Рембрандт посуровел.
— Ваше мне больше нравится. Оно выглядит более настоящим.
— Более настоящим, чем его?
— Да.
— Мое лицо больше походит на лицо Аристотеля, чем его собственное?
— Вот именно. Вы хоть не слепой.
— Но как же…
— Я знаю, что делаю.
— Но разве это честно?
Рембрандт не понял, о чем он толкует.
— Это же искусство. Что вы волнуетесь? Это не портрет.
— По-моему, это нелогично. Вы пишете меня, а говорите, что это он. Стали бы вы писать его и уверять, будто это я?
— Да я мог его на этой картине назвать кем угодно. Лишь бы был философ. Я считаю, что должен дать этому сицилийцу, за его пятьсот гульденов, картину, изображающую философа, который выглядит настоящим человеком.
— Это вы обо мне? Так ведь я не настоящий философ.
— А я вас малость изменил. Вы вон и улыбаетесь чаще. И в бороду я рыжины добавил. Да вы хоть на одежду свою посмотрите.
— Разве это его одежда?
— А разве ваша?
— Нет, я на одежду не жалуюсь. Я спрашиваю о картине, на которой вы меня изображаете.
— Я не вас изображаю. Я изображаю Аристотеля.
— Что ж, хорошо хоть она не останется в Амстердаме, а то люди глядели бы на меня и думали, будто я — Аристотель. Должен признаться, сама картина мне нравится, хоть вы и вставили в нее меня, а говорите, будто это кто-то другой. Но я все равно не понимаю, зачем вам понадобилось для него мое лицо, когда у вас прямо здесь есть его собственное. Вы могли и его одеть в такой же костюм.
— Лицо у него не очень.
— Мы вот с вами говорим о нем, а он становится все грустнее, грустнее. Почему он у вас такой печальный?
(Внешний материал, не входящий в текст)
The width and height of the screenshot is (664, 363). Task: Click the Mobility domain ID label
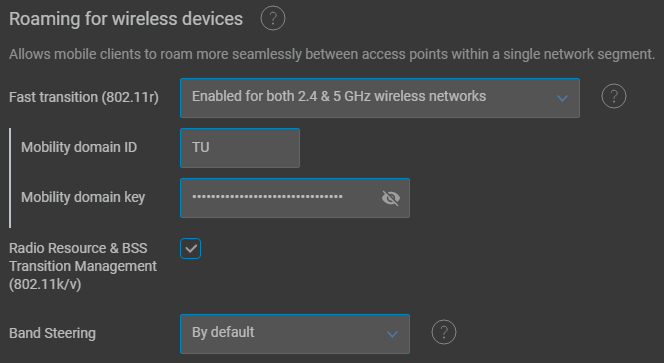point(79,147)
Рембрандт довольно хмыкнул.
— Под этой шляпой да при такой одежде лицо Аристотеля выглядело бы ненатуральным. Кстати сказать, только ваше натуральным и выглядит. Не хотите же вы, чтобы я отправил сицилийцу-заказчику картину, на которой одна статуя размышляет над бюстом другой?
Мужчина тоже рассмеялся.
— Да еще подписав ее — «Рембрандт»?
— Вы опять передвинули мой медальон.
— Он не ваш. И здесь он мне больше нравится.
— Так вы никогда не закончите. На нем еще и лицо появилось. Вы небось даже знаете, чье оно?
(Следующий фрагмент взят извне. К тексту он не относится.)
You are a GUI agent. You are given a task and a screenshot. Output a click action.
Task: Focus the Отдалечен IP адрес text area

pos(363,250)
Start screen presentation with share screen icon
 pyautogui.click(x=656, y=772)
— Александра, естественно.
— Кого?
— Александра Великого.
Рентгеновское исследование картины Рембрандта «Аристотель, размышляющий над бюстом Гомера» обнаружило множество раз повторявшиеся изменения в расположении медальона с лицом Александра, а также постепенное увеличение печени Аристотеля, несомненно связанное с кишечным расстройством, на которое он жаловался под конец жизни.
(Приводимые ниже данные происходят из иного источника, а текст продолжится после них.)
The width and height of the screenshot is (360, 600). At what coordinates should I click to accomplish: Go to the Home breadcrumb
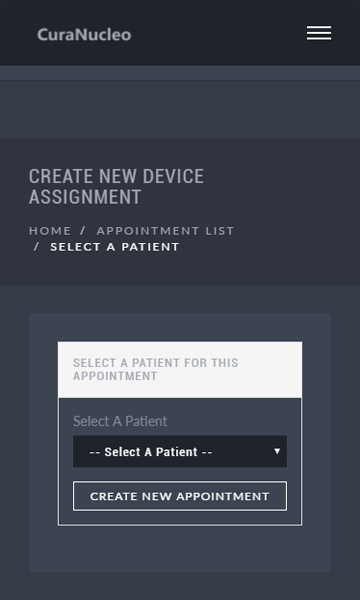50,231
С точки зрения Аристотеля сам Рембрандт не был человеком ни особенно интересным, ни сколько-нибудь приятным, однако Аристотель раз за разом дивился тому, что он творит со светом и тенью, и его совершенно непостижимому алхимическому колдовству по части золота. Все трое были совершенно очарованы изменениями, которые Рембрандт произвел с одеждой натурщика, прилаживая ее на Аристотеля.
— Ему она идет больше, чем мне, — обиженно сказал натурщик.
— Я просто добавил цвета, — сказал Рембрандт. — Не мог же я раскрашивать одежду прямо на вас, верно?